Contrary to what conspiracy theorists would have you believe, neither Bill Gates nor Microsoft has any plans of using COVID-19 vaccines to implant microchips in billions of people. That said, Microsoft is playing a role in COVID-19 vaccinations.
"Around the May timeframe, Microsoft partnered with FedEx around an opportunity to improve the supply chain logistics and cold chain management of the supplies, and this was done while in the midst of a pandemic," David Rhew, MD, chief medical officer and vice president of healthcare at Microsoft, said Tuesday at the Consumer Electronics Show (CES), which is being held virtually this year.
The goal of the partnership was really to address all of the challenges FedEx has been facing in order to help the shipping company optimize its workflows, Rhew explained.
That partnership led to the development of FedEx Surround, which allowed Microsoft to get real-time information on all the packages and all the COVID-19 vaccinations that could potentially be delivered, he said.
"Just in time for the vaccination rollout it was a little bit of serendipity there that we were able to get this all coordinated and organized in anticipation, but really done in advance of the vaccine rollout," Rhew said. "And what we have found is that working closely with FedEx as well as several other organizations, we've been able to get the vaccines distributed passively from the manufacturers through the facilities. Today there's been about 17 million of those vaccines that have been distributed."
Michelle Cortez, a senior reporter at Bloomberg News who moderated the discussion, asked Rhew if there had been any unexpected snags with the rollout, especially given that these vaccines need to be transported at such cold temperatures.
"Crossing our fingers, we haven't run into serious issues related to that," he said. "I do think that it will continue to be a challenge as we see more vaccines being brought onto the market and different types of requirements, but we are recognizing some of those early on and trying to address those."
Rhew said the more critical problem right now is that despite the fact that there has been about 17 million vaccines distributed, only 4.8 million have actually gone into the arms of individuals.
"So we're at that next phase where we need to start thinking about how we increase the vaccination rate, increase the number of people that are getting it, but also do it in a prioritized manner," he said.

[DATA UNDER STUDY]:
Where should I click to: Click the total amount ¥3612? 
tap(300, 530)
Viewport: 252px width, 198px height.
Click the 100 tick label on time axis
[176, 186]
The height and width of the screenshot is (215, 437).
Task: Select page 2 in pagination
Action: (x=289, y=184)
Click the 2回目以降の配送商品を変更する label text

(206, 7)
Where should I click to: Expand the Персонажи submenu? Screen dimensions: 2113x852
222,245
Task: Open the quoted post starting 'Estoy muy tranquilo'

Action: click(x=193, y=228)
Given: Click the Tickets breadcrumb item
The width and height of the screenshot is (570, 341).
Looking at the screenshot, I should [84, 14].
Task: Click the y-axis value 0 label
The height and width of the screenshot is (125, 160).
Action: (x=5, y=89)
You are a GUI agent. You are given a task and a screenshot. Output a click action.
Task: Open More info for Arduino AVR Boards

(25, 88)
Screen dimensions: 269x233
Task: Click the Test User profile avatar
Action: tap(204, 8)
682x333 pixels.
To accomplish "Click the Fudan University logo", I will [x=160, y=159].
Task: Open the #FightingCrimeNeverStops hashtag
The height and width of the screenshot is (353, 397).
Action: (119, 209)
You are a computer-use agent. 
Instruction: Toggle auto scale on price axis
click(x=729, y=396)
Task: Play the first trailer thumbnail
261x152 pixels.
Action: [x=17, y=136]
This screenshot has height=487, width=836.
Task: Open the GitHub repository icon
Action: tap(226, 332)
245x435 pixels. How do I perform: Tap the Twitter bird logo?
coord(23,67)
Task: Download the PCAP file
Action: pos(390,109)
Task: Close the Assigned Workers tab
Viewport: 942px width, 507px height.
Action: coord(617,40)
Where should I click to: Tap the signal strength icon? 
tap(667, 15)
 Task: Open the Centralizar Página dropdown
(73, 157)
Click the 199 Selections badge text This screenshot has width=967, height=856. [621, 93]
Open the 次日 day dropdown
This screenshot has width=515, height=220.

[TASKS AND EXERCISES]:
• a. Could you copy, word for word, the part of the article on Microsoft's role in COVID-19 vaccine distribution that opens with the words containing "Michelle Cortez, a" and closes with "such cold temperatures."?
• b. Can you carry the article on Microsoft's role in COVID-19 vaccine distribution forward from its final sentence?

[RESPONSES FOR EACH TASK]:
• a.
Michelle Cortez, a senior reporter at Bloomberg News who moderated the discussion, asked Rhew if there had been any unexpected snags with the rollout, especially given that these vaccines need to be transported at such cold temperatures.

• b.
So where is the challenge coming from there, and what is Microsoft doing in order to accelerate that process? Rhew said there's a couple different factors, one being the number of individuals and organizations that are able to provide the COVID-19 vaccinations.
"We started with the healthcare providers and the retail clinics, but clearly there are many opportunities for us to expand that base, and potentially even the arenas and venues in which they are delivered. That would have a dramatic impact in terms of our ability to be able to scale this," he said. "We're also seeing some opportunities to improve the experience, and so it's not just about getting a vaccine, but you know if we open this up, leveraging our existing systems, we will run into challenges such as long lines, crowded waiting rooms, people waiting and then running out of vaccine and being sent home, that's going to create a lot of frustration and anger on the part of not only the patients but the staff."
So for Microsoft, it's about understanding how to manage the flow of patients into these systems, which Rhew said will be incredibly important going forward.
"Some of the strategies that we've been looking at in terms of deploying is, let's get in front of this, let's try to understand who are the individuals that we can bring into the system through a pre-registration process, and then in the process of pre-registering them, allowing us to be able to allocate time slots that they can come in, sort of this block scheduling strategy, and then provide reminders for them — and then this is going to be particularly important as we think about that second dose because it's not just about getting one dose in, but it's about making sure that we now ensure that those individuals get that second dose, which is a timeframe of 21 to 28 days later," he said.
Is there a Microsoft tool to help manage distribution of COVID-19 vaccinations?
Rhew said Microsoft wanted to offer a solution for the unmet needs without getting in the way of the current systems.
"We also wanted to leverage what we learned in the pandemic in terms of what works and what doesn't work," he said, adding that what a lot of people really want right now is information about the virus and more individualized recommendations.
"They are searching all sources and looking to try to find those answers," Rhew said. "What we can do up front, and in the process of trying to address those questions, we can insert an artificial intelligence chatbot that has been used in many situations to provide those individual recommendations."
That same type of technology can be tied into a system that organizations use to pre-register patients for COVID-19 vaccinations.
"We have assembled a series of technologies that could either be implemented in sequence or in modular natures that can be integrated and based on existing infrastructure and workflows, would be meant to augment those systems, not necessarily replace them but really make things better, make them more integrated, and allow for a better experience," he said.